__Passage to read__:
■ ■ ■

Stretching from Avenida de San Lorenzo in the west, to Avenida de Andalucía in the north and east, and down to Avenida España, which runs parallel to the Playa de la Rada, the town’s biggest beach on the Mediterranean Sea, the old town today is a vibrant area that retains all the charm of the Costa del Sol in days gone by.


The oldest part of the old town is the Barrio de la Villa, where the remains of the Castillo de San Luis, the Moorish tower in the Plaza del Reloj, and the Casa de los Algibes, now the town’s archaeological museum. More recent additions to the list of Estepona’s sights include 25 huge murals that cover the sides of buildings around town and a route of poetry on tiled plaques throughout the historic centre.

Estepona – Garden of the Costa del Sol

Since the start of the last decade, the Town Council’s ‘Jardín de la Costa del Sol’ project has seen dozens of the old town’s roads and squares remodelled and revitalised. Residents were even given the chance to choose how they would like to decorate their street, in terms of flowerpots and plants, giving each its own personality and colour scheme.

■ ■ ■

__Work task__:
Return the full text on Estepona's old town word for word.

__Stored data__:
■ ■ ■

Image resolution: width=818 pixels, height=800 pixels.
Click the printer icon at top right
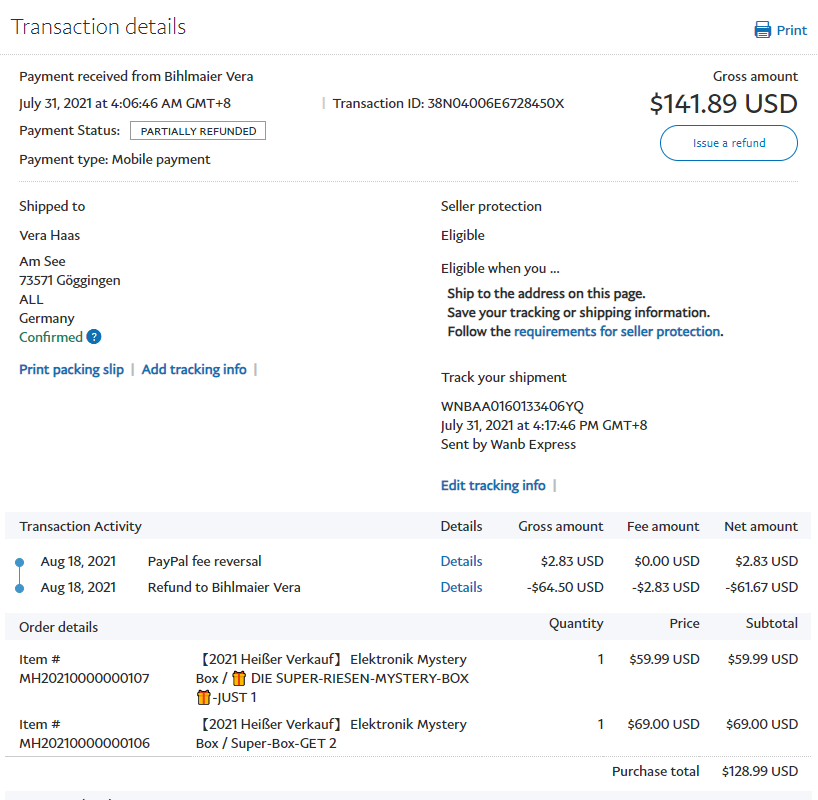click(x=763, y=30)
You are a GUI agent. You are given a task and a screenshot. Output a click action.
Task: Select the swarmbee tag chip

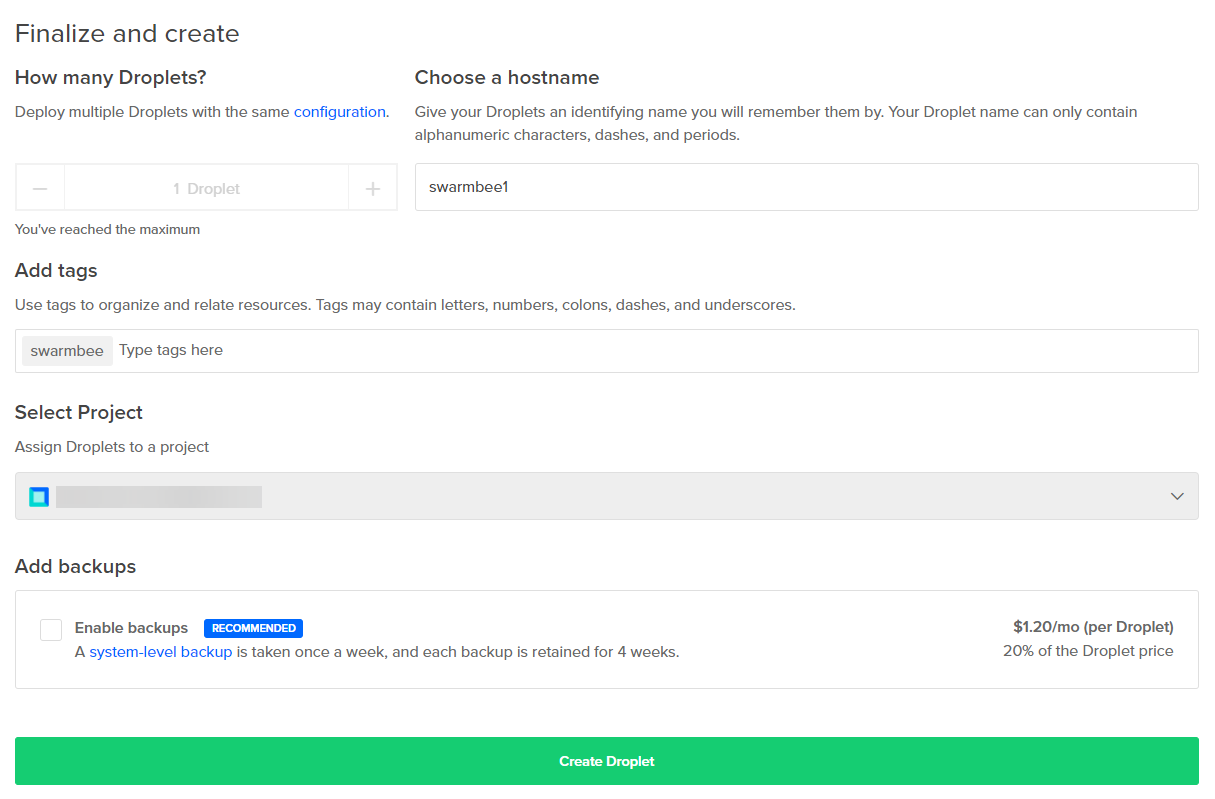pos(67,351)
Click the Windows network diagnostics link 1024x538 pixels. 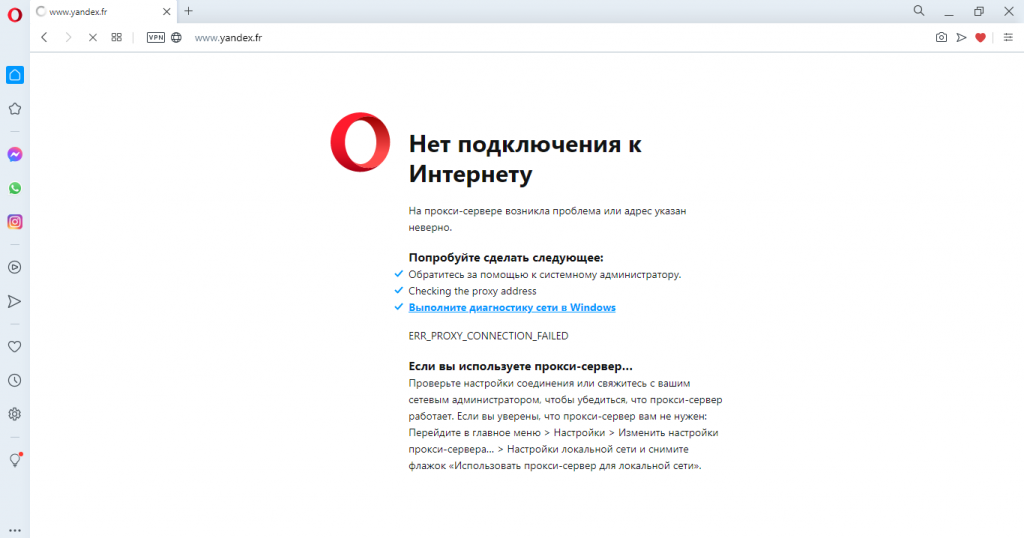(512, 308)
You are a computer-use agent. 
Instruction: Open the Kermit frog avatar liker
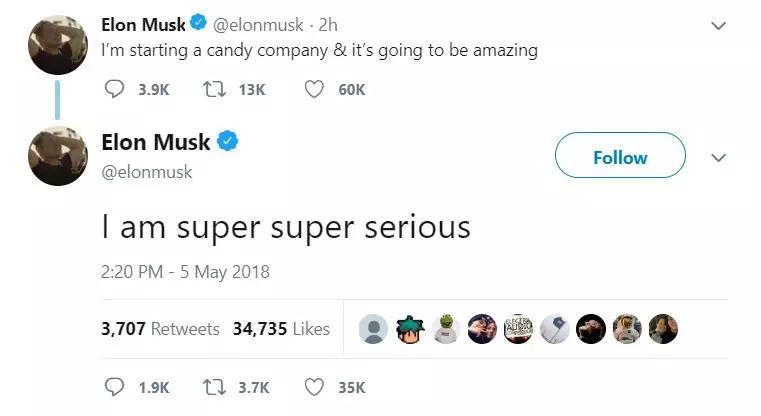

■ ■ ■

__Exercise answer__:
Stretching from Avenida de San Lorenzo in the west, to Avenida de Andalucía in the north and east, and down to Avenida España, which runs parallel to the Playa de la Rada, the town’s biggest beach on the Mediterranean Sea, the old town today is a vibrant area that retains all the charm of the Costa del Sol in days gone by.


The oldest part of the old town is the Barrio de la Villa, where the remains of the Castillo de San Luis, the Moorish tower in the Plaza del Reloj, and the Casa de los Algibes, now the town’s archaeological museum. More recent additions to the list of Estepona’s sights include 25 huge murals that cover the sides of buildings around town and a route of poetry on tiled plaques throughout the historic centre.

Estepona – Garden of the Costa del Sol

Since the start of the last decade, the Town Council’s ‘Jardín de la Costa del Sol’ project has seen dozens of the old town’s roads and squares remodelled and revitalised. Residents were even given the chance to choose how they would like to decorate their street, in terms of flowerpots and plants, giving each its own personality and colour scheme.